Arthur Treacher plays police officer, “Constable Jones”. An English actor who also sang and danced, Arthur Treacher began on stage, and moved to America in the 1920s where he appeared on Broadway. He began appearing in films in 1929, and became best known as playing Hollywood's quintessential butler - most notably in the 1936 film “Thank You, Jeeves!” and its follow-up the following year, "Step Lively, Jeeves!” . He also appeared opposite Shirley Temple in four films, including “Heidi”, "The Little Princess”, and "Curly Top”. He would amass 90 film and TV credits, including roles in other classics such as "A Midsummer Night's Dream”, "National Velvet", and "Magnificent Obsession”. He also worked on radio. He was married once, until his death. Arthur Treacher died in 1975 at the age of 81. If you’ve heard of the fast food chain, Arthur Treacher's Fish and Chips, he's the one after which it was named.
The last actor I’ll point out is Jane Darwell who plays the “Bird Woman” sitting in front of the Cathedral selling breadcrumbs. I previously mentioned her in the “Gone with the Wind” post, as she briefly appears in that classic. She also appears in "The Ox-Bow Incident", "My Darling Clementine", "Stage Door Canteen", "Poor Little Rich Girl", and most famously as the tough yet motherly “Ma Joad” in the 1940 classic "The Grapes of Wrath", for which she won a Best Supporting Actress Oscar. Walt wanted her for this role so badly he convinced her to come out of retirement (even with ill health) to play the part. Because her voice was so frail, the film's co-producer/writer Bill Walsh dubbed her one line of dialogue. “Mary Poppins” was her last film. She was married once for about three years. Jane Darwell died in 1967 at the age of 87.
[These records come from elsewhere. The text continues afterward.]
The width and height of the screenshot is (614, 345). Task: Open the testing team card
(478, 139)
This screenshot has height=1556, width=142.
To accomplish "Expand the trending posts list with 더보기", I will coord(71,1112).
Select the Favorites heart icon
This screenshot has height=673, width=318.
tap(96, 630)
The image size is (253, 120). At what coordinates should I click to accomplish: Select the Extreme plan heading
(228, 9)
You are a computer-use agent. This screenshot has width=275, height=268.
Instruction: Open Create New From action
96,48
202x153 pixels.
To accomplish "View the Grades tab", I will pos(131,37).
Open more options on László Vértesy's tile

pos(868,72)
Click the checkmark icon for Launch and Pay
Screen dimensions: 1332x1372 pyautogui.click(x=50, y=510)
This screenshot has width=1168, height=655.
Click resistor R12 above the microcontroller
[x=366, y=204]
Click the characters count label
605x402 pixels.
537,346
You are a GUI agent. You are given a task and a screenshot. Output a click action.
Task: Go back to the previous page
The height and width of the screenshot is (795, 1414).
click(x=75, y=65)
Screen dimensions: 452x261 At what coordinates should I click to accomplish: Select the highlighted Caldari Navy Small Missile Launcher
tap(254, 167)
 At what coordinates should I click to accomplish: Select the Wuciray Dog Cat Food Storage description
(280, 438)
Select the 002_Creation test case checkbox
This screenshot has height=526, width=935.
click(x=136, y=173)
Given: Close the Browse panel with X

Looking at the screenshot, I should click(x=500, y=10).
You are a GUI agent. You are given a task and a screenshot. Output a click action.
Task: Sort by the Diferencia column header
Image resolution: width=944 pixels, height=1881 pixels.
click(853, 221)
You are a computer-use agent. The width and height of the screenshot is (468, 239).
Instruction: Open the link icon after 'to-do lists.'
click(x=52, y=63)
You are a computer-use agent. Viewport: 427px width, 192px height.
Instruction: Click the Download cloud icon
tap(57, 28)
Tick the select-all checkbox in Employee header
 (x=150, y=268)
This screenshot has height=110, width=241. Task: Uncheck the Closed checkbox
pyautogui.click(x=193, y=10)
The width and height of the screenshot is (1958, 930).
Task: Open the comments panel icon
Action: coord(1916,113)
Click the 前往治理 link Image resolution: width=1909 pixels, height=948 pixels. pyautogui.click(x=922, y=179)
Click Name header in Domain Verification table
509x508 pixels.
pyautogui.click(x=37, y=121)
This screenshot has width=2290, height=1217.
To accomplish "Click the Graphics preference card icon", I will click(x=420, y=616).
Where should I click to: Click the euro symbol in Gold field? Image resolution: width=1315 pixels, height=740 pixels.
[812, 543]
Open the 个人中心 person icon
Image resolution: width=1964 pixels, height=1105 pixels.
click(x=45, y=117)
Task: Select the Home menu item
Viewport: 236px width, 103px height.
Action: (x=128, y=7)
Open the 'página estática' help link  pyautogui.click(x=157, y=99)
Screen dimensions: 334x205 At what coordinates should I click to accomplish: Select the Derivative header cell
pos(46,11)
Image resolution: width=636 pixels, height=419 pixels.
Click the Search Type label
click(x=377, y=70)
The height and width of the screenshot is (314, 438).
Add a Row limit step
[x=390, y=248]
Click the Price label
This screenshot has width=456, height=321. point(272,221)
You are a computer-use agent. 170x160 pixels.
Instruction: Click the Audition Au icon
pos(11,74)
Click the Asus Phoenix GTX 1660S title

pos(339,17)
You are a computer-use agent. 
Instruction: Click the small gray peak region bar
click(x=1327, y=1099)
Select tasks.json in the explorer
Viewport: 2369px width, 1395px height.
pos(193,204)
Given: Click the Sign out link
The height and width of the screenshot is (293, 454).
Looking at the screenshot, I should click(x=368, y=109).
In addition to the film’s Oscar wins for Best Actress, Best Song, and Best Original Score, it also won Academy Awards for its editing (Cotton Warburton) and visual effects (Peter Ellenshaw, Hamilton Luske, Eustace Lycett). “Mary Poppins” was also nominated for Best Picture, Best Director (Robert Stevenson), Best Adapted Screenplay (Bill Walsh, Don DaGradi), Best Cinematography (Edward Colman), Best Art Direction-Set Decoration (Carroll Clark, William H. Tuntke, Emile Kuri, Hal Gausman), Best Costume Design (Tony Walton), Best Sound (Robert O. Cook), and Best Scoring of Music Adaptation or Treatment (Irwin Kostal).
This week’s film is immensely creative and incredibly imaginative, with catchy songs, stunning visuals, and inspired performances. You are in for one truly magical time. Enjoy “Mary Poppins”!